The smart way to do fast food
A few possibilities include:
• A salad, veggie burger, or grilled-chicken sandwich at Burger King
• A salad, grilled-chicken sandwich, or grilled-chicken wrap at McDonalds
• Diet Fresco items at Taco Bell
• A grilled-chicken sandwich and baked potato at Carl’s Jr.
• Subway is also a great stop for quick and healthy choices with a vast selection of vegetables to add to your sandwiches. Subway is a place I take out from all the time.
Maria’s meal plan
Being a part of "Today," "Nightly News" and "Access Hollywood" exposed me to some of the best dietitians and health-care practitioners. The more I’ve learned, the more I realize that my father may just be the best example to follow. As I said, he’s in his mid-sixties but has the energy and body of a twenty-five-year-old, even after enduring forty years of type 1 diabetes.
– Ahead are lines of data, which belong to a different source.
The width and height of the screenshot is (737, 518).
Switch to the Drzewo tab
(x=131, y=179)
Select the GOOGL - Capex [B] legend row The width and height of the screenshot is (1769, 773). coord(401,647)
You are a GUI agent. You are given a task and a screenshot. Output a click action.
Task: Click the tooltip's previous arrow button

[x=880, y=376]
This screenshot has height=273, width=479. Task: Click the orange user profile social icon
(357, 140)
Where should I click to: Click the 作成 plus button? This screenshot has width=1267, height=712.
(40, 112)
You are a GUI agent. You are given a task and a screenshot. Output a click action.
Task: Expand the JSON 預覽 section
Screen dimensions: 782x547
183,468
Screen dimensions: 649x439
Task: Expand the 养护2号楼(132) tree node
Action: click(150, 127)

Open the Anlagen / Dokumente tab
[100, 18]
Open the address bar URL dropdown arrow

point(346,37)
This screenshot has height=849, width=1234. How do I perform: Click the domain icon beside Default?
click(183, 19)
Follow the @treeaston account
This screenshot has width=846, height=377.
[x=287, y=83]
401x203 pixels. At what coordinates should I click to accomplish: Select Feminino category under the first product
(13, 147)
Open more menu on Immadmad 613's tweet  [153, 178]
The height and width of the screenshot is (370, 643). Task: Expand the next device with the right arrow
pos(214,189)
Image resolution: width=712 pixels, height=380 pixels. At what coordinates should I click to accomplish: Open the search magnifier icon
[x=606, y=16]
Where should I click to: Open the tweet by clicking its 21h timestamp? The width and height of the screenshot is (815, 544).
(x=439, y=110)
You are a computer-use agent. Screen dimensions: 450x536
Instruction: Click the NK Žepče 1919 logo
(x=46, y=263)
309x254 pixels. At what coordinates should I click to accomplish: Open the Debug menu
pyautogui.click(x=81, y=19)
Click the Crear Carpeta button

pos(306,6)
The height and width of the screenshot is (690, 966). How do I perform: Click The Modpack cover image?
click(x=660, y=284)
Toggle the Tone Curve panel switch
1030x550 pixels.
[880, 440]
This is due in great part because of his diet.
As I touched upon earlier, Dad ate very little meat, avoided sugars, kept his carb intake and consumption of processed foods to a minimum, and included a variety of fresh fruits, nuts, and vegetables in his diet, along with plenty of garlic and olive oil. His food portions are small to moderate. He doesn’t smoke but will indulge in the occasional glass of homemade red wine. And he is active. He’s not doing triathlons or hitting the gym, mind you, but he’s always doing chores and finding ways to burn energy.
If food is fuel to our bodies, then my father has run his on high-octane. Just as high-octane fuel is designed to make an engine run stronger and last longer, so, too, does a high-octane diet. The people from his village who eat and behave in this manner have lived well into their hundreds.
On the following pages, I’ll explain how my dad does it — and you can, too
Try growing your own food
Having a garden of your own is fun, rewarding, cost-effective, convenient, and healthy, too. Recently I did a segment with a great company called GroOrganic. Representatives from the company came to the house and taught me how to plant an organic garden. We installed two four-by-eight planters in my yard, filled them with dirt, and planted tomatoes, cucumbers, zucchinis, eggplant, basil, garlic, carrots, cantaloupes, and more. Within months, the garden flourished, and I was so inspired that I started cooking more.
Before I had the garden, I would work till I was starving, then be forced to go out to eat. With my garden, I can whip up almost anything because I usually have the veggies or ingredients right outside my window. The meals are much healthier, too. You can’t get more high-octane than toxin-free fresh veggies.
The garden’s great for my wallet, too, as I eat out less and make fewer trips to the supermarket.